Synthesis and characterization of Gd-DTPA/fucoidan/peptide complex nanoparticle and in vitro magnetic resonance imaging of inflamed endothelial cells

Abstract

P-selectin overexpressed on activated endothelial cells and platelets is a new target for treatment of cancers and cardiovascular diseases such as atherosclerosis and thrombosis. In this study, depolymerized low molecular weight fucoidan (LMWF8775) and a thermolysin-hydrolyzed prolamine peptide (TPP1880) were prepared. TPP1880 and LMWF8775 were able to form self-assembled complex nanoparticles (CNP5). The formation of TPP1880/LMWF8775 CNP5 was characterized by Fourier-transform infrared spectra, circular dichroism spectra and isothermal titration calorimetry. The CNP5 selectively targeted PMA-stimulated, inflamed endothelial cells (HUVECs) with high expression of P-selectin.
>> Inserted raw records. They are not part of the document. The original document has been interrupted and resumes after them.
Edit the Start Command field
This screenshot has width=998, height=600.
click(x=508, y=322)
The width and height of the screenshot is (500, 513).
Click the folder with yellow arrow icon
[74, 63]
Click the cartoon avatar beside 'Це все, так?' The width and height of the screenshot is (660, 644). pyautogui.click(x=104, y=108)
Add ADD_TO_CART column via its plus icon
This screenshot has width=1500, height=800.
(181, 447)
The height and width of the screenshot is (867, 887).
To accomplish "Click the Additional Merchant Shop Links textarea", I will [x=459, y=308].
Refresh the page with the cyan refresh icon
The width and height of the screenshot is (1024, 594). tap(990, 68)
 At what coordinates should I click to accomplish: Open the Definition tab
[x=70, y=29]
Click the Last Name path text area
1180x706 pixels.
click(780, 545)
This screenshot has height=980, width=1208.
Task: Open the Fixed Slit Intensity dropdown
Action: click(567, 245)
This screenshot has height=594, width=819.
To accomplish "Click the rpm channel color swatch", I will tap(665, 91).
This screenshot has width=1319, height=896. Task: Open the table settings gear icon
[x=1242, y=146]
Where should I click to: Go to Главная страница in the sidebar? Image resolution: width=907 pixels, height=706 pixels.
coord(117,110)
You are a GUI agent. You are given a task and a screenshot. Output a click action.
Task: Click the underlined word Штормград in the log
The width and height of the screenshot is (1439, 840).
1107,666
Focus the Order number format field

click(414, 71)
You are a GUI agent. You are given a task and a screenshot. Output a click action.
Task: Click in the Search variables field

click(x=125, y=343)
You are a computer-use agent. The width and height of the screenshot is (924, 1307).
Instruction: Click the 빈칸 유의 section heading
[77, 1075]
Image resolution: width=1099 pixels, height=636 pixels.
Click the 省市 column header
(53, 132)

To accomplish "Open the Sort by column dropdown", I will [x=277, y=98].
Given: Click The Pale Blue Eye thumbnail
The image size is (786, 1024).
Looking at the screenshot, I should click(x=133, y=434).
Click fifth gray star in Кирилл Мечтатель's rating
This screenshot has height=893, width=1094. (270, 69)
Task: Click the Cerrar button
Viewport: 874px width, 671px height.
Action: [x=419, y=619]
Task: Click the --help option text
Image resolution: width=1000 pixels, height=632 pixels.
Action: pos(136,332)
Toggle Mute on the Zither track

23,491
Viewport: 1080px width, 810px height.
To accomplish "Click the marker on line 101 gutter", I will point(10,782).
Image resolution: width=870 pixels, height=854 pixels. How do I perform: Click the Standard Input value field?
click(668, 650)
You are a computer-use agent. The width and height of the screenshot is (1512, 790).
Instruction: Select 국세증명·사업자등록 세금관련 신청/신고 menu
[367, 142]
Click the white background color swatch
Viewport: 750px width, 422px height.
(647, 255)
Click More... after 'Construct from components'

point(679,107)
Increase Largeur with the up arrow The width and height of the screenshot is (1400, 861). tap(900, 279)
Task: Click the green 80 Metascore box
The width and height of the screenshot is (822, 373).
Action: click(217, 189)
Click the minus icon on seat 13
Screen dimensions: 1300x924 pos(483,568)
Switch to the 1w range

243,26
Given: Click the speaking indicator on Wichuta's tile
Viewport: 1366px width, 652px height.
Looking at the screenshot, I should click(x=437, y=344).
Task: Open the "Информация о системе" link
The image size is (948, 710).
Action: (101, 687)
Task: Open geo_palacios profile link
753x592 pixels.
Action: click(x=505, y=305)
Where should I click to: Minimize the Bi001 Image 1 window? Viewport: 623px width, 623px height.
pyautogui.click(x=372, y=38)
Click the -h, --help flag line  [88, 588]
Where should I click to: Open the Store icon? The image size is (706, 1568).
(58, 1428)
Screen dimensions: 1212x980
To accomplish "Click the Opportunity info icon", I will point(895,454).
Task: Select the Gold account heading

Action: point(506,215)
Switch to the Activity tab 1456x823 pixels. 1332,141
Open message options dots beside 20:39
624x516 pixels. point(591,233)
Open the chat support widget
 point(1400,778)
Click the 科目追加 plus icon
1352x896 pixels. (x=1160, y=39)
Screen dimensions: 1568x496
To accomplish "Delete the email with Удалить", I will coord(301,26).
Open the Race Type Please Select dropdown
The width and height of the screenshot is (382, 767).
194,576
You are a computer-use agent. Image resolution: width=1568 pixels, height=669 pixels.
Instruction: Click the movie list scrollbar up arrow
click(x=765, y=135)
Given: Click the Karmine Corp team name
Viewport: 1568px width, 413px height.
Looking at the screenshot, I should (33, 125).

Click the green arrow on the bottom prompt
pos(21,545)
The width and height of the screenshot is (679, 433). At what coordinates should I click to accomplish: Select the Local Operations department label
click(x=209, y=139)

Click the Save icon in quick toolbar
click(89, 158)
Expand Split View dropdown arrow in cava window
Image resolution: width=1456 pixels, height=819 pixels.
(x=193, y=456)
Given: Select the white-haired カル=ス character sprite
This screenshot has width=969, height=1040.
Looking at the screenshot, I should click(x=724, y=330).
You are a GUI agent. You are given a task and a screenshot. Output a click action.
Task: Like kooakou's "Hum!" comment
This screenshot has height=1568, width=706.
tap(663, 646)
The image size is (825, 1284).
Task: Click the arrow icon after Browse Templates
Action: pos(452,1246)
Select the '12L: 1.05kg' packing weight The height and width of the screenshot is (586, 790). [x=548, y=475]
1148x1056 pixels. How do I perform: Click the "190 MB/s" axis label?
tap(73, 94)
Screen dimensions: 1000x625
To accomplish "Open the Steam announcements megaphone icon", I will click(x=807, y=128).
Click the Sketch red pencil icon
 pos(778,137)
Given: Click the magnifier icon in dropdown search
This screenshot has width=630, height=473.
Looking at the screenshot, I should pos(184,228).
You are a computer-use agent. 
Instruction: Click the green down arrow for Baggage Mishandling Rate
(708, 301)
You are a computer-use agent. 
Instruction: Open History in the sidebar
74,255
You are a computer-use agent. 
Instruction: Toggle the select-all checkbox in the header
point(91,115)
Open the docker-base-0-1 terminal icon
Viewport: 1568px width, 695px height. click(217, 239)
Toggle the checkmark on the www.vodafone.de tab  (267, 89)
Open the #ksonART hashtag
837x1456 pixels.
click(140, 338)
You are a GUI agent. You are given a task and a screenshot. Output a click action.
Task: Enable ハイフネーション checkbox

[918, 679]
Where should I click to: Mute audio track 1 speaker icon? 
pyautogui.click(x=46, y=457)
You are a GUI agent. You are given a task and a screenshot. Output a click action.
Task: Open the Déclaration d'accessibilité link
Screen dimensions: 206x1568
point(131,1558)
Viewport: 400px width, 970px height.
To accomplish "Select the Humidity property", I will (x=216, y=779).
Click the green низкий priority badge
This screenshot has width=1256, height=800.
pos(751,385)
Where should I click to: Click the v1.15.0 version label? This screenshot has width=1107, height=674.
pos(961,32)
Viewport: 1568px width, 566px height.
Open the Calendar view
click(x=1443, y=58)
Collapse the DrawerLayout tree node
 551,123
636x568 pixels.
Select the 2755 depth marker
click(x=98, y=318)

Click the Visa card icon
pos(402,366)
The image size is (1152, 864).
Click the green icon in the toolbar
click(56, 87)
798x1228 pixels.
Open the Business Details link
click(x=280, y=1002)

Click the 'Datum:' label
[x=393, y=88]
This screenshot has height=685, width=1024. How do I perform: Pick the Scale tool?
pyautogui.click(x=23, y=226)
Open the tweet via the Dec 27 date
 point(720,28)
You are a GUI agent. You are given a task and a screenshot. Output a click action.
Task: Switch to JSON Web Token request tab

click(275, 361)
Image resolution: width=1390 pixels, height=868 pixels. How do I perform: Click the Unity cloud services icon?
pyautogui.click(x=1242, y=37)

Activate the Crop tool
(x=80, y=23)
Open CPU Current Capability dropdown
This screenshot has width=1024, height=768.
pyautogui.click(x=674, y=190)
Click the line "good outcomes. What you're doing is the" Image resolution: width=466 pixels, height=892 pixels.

Gd-DTPA MRI contrast agent was successfully loaded in the CNP5 with better T-1 relaxivity and selectively accumulated in the activated HUVECs with increased MRI intensity and reduced cytotoxicity as compared to free Gd-DTPA. Our results suggest that the TPP1880/LMWF8775 CNP5 may have potential in future for early diagnosis of cardiovascular diseases and cancers in which the endothelium is inflamed or activated.